Source data
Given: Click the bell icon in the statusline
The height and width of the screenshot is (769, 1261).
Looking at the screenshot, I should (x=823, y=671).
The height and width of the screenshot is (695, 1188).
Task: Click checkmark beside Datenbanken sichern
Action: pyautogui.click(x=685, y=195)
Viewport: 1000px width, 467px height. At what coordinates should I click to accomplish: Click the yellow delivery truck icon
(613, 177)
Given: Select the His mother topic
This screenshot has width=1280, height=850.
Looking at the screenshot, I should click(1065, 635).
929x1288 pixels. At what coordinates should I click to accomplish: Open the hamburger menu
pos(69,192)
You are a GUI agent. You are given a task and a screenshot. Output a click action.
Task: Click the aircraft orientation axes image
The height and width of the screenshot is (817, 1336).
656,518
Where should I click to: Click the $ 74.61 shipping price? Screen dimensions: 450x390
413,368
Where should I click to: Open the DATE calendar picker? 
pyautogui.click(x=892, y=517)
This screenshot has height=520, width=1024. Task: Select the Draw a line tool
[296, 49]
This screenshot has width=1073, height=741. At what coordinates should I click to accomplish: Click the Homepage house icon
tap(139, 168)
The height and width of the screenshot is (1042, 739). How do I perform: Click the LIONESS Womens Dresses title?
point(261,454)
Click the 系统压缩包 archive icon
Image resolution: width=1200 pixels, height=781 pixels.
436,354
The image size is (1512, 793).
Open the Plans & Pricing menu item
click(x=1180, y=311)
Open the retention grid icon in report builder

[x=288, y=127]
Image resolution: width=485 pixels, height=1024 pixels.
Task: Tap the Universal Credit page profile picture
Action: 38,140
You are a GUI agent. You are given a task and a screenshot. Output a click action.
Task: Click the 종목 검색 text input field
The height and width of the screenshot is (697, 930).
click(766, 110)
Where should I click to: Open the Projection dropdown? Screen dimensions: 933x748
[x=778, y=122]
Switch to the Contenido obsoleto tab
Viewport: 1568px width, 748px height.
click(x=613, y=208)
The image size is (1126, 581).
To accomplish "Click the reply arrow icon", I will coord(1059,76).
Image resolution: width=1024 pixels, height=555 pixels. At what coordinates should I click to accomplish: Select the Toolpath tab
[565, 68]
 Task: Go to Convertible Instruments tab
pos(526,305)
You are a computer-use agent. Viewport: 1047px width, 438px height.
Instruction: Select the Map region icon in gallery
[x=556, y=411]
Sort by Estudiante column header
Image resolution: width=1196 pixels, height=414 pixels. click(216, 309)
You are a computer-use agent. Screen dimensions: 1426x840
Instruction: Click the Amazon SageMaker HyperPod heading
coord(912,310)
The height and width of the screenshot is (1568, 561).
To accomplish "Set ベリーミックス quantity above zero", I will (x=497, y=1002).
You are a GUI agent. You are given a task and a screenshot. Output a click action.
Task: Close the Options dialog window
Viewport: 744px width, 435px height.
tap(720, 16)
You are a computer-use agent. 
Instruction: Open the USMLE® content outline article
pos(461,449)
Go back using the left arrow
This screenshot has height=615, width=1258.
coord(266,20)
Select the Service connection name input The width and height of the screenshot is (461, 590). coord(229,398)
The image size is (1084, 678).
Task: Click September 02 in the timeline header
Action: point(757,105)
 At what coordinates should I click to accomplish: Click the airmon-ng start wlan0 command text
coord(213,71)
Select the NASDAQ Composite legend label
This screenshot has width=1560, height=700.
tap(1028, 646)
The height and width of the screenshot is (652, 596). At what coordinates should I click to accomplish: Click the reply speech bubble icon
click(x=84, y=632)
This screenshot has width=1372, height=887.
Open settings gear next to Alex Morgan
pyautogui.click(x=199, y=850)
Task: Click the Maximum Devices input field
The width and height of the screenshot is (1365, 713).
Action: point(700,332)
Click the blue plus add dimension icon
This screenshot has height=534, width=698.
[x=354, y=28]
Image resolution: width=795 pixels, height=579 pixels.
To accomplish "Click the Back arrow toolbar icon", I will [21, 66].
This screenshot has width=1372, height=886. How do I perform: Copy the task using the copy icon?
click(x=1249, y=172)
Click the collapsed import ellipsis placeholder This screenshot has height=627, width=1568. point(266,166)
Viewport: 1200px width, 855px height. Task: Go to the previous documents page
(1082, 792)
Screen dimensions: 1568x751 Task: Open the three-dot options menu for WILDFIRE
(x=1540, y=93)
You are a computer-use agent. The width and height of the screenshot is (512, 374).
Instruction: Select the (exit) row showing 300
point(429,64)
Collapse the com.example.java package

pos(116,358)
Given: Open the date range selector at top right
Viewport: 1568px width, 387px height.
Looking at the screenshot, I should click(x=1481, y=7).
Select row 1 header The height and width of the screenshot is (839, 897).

Task directions
Please reproduce the lines from the line with "This screenshot has width=1372, height=887." to the line with "Task: Click the Maximum Devices input field", both ends included, exactly as they appear above.

Task solution
This screenshot has width=1372, height=887.
Open settings gear next to Alex Morgan
pyautogui.click(x=199, y=850)
Task: Click the Maximum Devices input field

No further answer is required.